Saved data entries:
☆ ☆ ☆ ☆
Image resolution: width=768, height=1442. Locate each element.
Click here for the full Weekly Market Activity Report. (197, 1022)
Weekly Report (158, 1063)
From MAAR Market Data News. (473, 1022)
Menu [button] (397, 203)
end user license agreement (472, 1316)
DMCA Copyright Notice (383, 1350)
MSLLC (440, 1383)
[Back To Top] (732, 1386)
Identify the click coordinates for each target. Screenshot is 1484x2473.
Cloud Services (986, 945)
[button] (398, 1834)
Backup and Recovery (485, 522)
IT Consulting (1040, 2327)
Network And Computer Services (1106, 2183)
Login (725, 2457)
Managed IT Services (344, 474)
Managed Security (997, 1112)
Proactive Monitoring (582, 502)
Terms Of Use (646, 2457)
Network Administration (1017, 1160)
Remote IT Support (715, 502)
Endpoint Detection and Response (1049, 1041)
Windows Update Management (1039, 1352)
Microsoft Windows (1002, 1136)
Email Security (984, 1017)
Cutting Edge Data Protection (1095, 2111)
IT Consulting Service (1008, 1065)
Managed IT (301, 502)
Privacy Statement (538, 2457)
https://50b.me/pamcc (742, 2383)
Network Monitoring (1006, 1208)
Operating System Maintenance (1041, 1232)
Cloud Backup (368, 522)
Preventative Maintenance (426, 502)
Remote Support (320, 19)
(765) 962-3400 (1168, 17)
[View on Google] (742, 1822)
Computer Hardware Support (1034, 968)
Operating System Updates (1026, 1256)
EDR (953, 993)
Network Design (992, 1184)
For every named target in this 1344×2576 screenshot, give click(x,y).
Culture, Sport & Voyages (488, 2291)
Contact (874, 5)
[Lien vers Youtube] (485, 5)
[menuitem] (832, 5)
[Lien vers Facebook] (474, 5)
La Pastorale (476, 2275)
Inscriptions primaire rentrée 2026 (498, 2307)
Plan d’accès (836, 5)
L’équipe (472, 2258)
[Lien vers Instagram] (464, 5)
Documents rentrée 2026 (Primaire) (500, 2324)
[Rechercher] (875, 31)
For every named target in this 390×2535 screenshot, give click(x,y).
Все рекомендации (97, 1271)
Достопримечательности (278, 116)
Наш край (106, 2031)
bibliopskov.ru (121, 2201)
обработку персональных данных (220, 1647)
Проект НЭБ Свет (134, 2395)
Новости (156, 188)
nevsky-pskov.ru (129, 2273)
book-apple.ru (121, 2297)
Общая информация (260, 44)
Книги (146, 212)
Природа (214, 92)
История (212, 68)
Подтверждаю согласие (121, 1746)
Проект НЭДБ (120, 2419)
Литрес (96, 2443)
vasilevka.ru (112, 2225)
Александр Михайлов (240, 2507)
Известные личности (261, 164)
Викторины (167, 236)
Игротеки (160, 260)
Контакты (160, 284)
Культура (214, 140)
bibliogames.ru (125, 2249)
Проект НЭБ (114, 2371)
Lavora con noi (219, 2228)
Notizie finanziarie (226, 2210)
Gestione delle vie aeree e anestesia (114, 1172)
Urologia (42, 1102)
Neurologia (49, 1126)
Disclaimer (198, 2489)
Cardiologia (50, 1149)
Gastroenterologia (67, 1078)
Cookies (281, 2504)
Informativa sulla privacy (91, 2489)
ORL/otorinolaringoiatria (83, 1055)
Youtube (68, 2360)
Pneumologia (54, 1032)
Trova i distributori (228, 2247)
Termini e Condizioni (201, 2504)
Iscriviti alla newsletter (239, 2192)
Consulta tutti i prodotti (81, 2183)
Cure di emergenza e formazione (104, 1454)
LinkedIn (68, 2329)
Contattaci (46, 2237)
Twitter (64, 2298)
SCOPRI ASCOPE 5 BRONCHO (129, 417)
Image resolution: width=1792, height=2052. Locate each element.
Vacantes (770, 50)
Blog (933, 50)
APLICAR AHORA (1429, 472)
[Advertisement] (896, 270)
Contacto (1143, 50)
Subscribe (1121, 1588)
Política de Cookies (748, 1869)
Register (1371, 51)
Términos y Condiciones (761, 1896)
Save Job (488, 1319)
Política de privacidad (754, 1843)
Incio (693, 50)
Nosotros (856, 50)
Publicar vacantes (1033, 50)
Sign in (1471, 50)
☆ ☆ ☆ ☆
Repeat exactly the lines above from the one with "Urologia (42, 1102)" up to and including the one with "[Advertisement] (896, 270)". No other line belongs in the reply.

Urologia (42, 1102)
Neurologia (49, 1126)
Disclaimer (198, 2489)
Cardiologia (50, 1149)
Gastroenterologia (67, 1078)
Cookies (281, 2504)
Informativa sulla privacy (91, 2489)
ORL/otorinolaringoiatria (83, 1055)
Youtube (68, 2360)
Pneumologia (54, 1032)
Trova i distributori (228, 2247)
Termini e Condizioni (201, 2504)
Iscriviti alla newsletter (239, 2192)
Consulta tutti i prodotti (81, 2183)
Cure di emergenza e formazione (104, 1454)
LinkedIn (68, 2329)
Contattaci (46, 2237)
Twitter (64, 2298)
SCOPRI ASCOPE 5 BRONCHO (129, 417)
Image resolution: width=1792, height=2052. Locate each element.
Vacantes (770, 50)
Blog (933, 50)
APLICAR AHORA (1429, 472)
[Advertisement] (896, 270)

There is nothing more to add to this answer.